FYI: While many people use kosher wine for kiddush, there is no need to use thick, sweet Manischewitz wine if you don't want to. There are plenty of great kosher wines on the market that are fine for kiddush, and locally, both Artisan and Viscount carry them.
בלחש: וַיְהִי עֶֽרֶב וַיְהִי בֹֽקֶר
יוֹם הַשִּׁשִּׁי. וַיְכֻלּוּ הַשָּׁמַֽיִם וְהָאָֽרֶץ וְכָל צְבָאָם. וַיְכַל אֱלֹהִים בַּיּוֹם הַשְּׁבִיעִי מְלַאכְתּוֹ אֲשֶׁר עָשָׂה, וַיִּשְׁבֹּת בַּיּוֹם הַשְּׁבִיעִי, מִכָּל מְלַאכְתּוֹ אֲשֶׁר עָשָׂה. וַיְבָֽרֶךְ אֱלֹהִים אֶת יוֹם הַשְּׁבִיעִי וַיְקַדֵּשׁ אֹתוֹ, כִּי בוֹ שָׁבַת מִכָּל מְלַאכְתּוֹ, אֲשֶר בָּרָא אֱלֹהִים לַעֲשׂוֹת.

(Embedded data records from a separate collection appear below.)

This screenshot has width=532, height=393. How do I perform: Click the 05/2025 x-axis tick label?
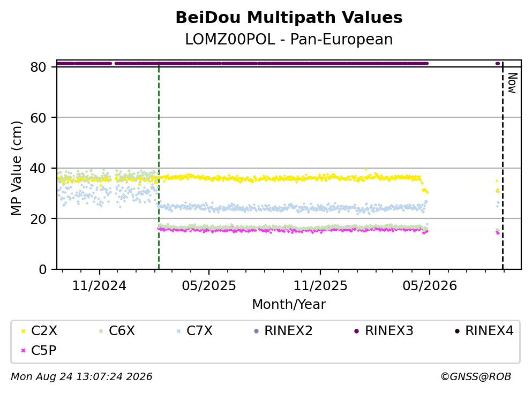pos(208,286)
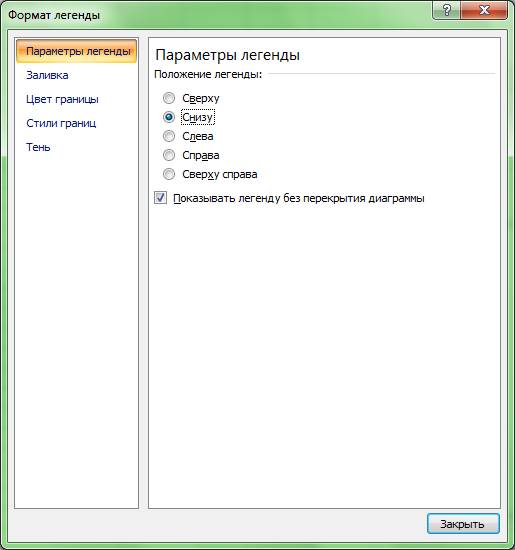Select Параметры легенды in the sidebar
Image resolution: width=515 pixels, height=550 pixels.
(76, 51)
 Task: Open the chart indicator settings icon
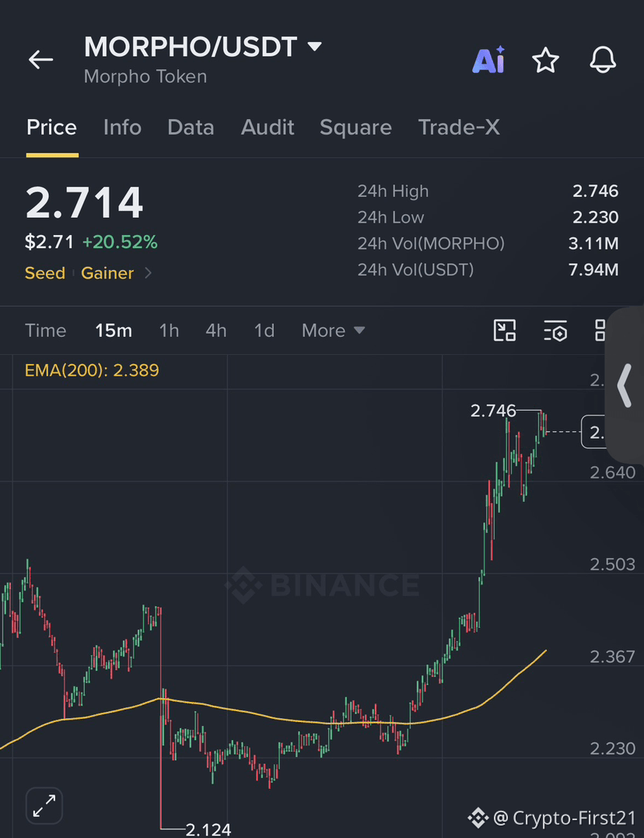coord(555,330)
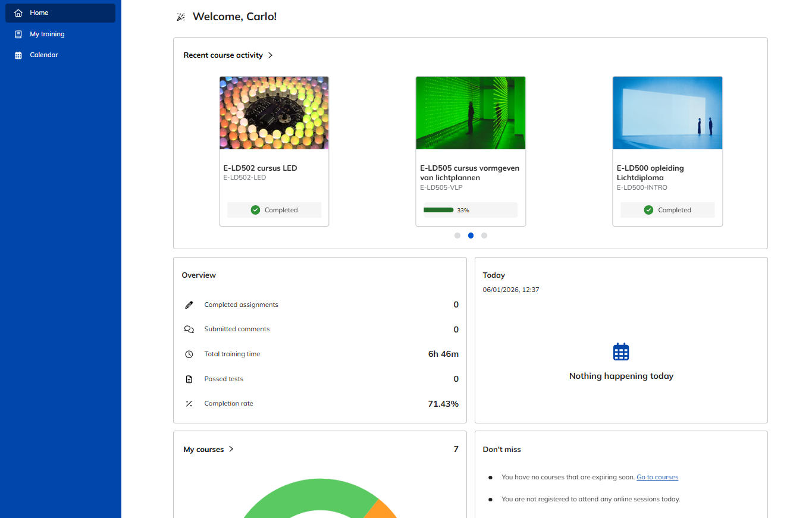
Task: Click the 33% progress bar on E-LD505
Action: point(439,210)
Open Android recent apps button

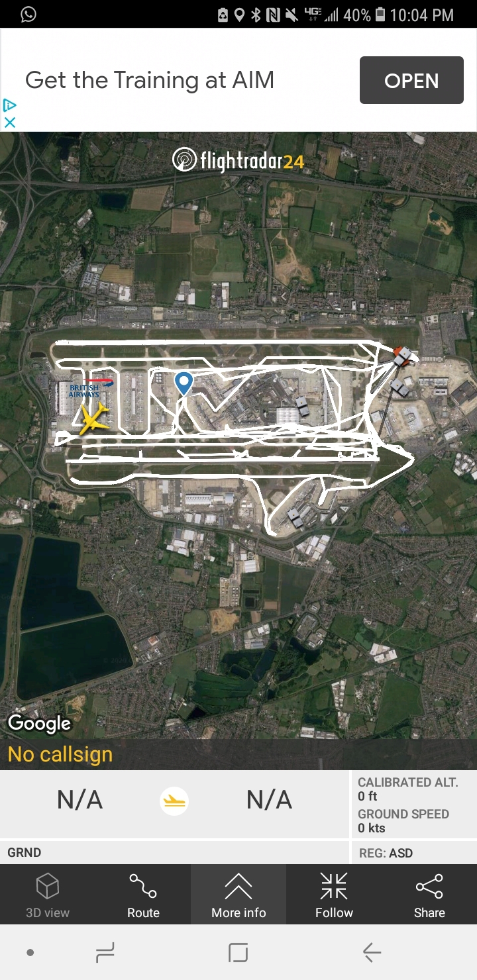(105, 953)
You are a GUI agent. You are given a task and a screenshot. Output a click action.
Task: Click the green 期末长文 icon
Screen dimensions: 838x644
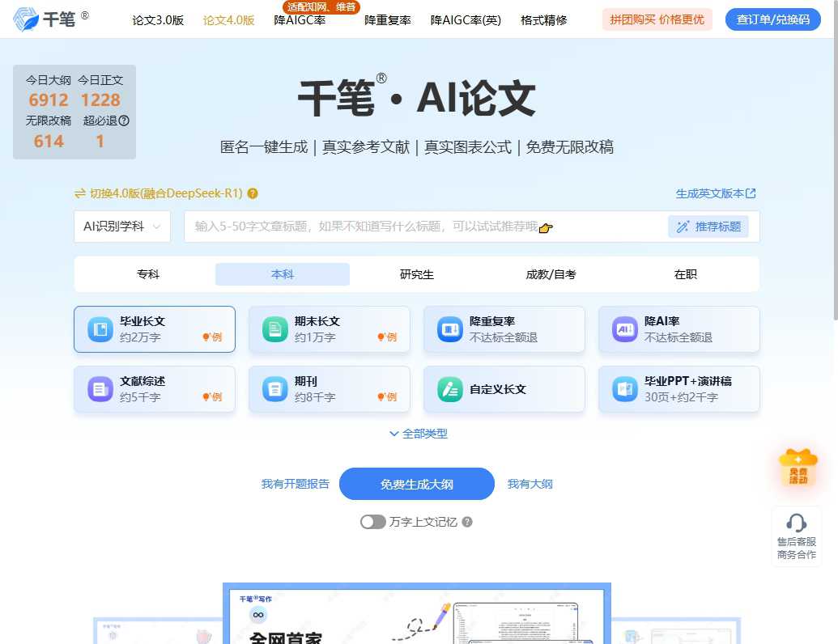pyautogui.click(x=274, y=328)
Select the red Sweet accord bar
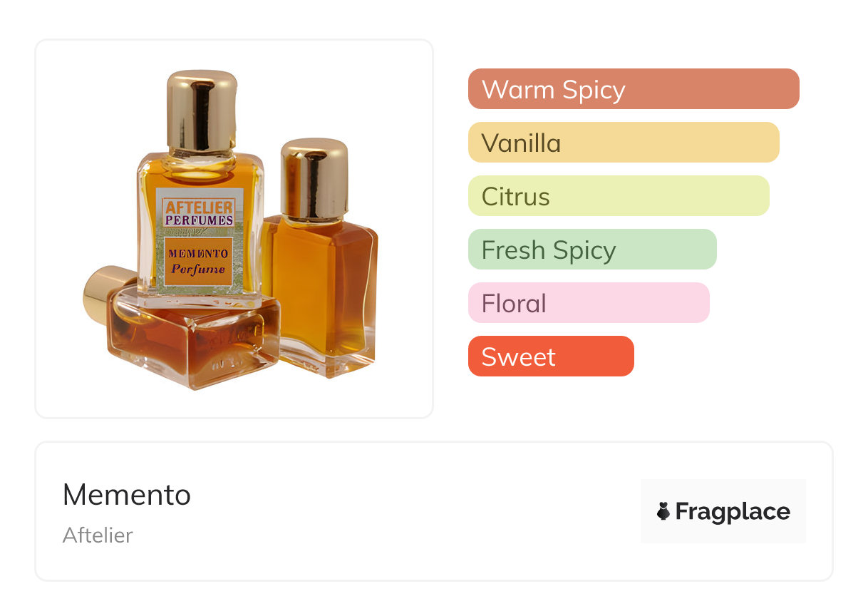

סַבְרִי מָרָנָן וְרַבָּנָן וְרַבּוֹתַי
בָּרוּךְ אַתָּה יְיָ אֱלֹהֵֽינוּ מֶֽלֶךְ הָעוֹלָם, בּוֹרֵא פְּרִי הַגָּֽפֶן.
בָּרוּךְ אַתָּה יְיָ אֱלֹהֵֽינוּ מֶֽלֶךְ הָעוֹלָם, אֲשֶׁר קִדְּשָֽׁנוּ בְּמִצְוֹתָיו וְרָֽצָה בָֽנוּ, וְשַׁבַּת קָדְשׁוֹ בְּאַהֲבָה וּבְרָצוֹן הִנְחִילָֽנוּ זִכָּרוֹן לְמַעֲשֵׂה בְרֵאשִׁית, כִּי הוּא יוֹם תְּחִלָּה לְמִקְרָאֵי קֹֽדֶשׁ, זֵֽכֶר לִיצִיאַת מִצְרָֽיִם, כִּי בָֽנוּ בָחַֽרְתָּ וְאוֹתָֽנוּ קִדַּֽשְׁתָּ מִכָּל הָעַמִּים, וְשַׁבַּת קָדְשְׁךָ בְּאַהֲבָה וּבְרָצוֹן הִנְחַלְתָּֽנוּ. בָּרוּךְ אַתָּה יְיָ, מְקַדֵּשׁ הַשַּׁבָּת.
[in a whisper] Vay'hi erev vay'hi voker yom hashishi.
Vay'chulu hashamayim v'hararetz v'cho tz'va-am. Vat'chal Elohim bayom hash'vi-I m'lachta asher asta. Vatishbot bayom hash'vi-I mikol m'lachta ahser asta. Vat'varech Elohim et yom hash'vi-I vat'kadesish oto, ki vo shavta mikol m'lachta asher bar'a Elohim la-asot.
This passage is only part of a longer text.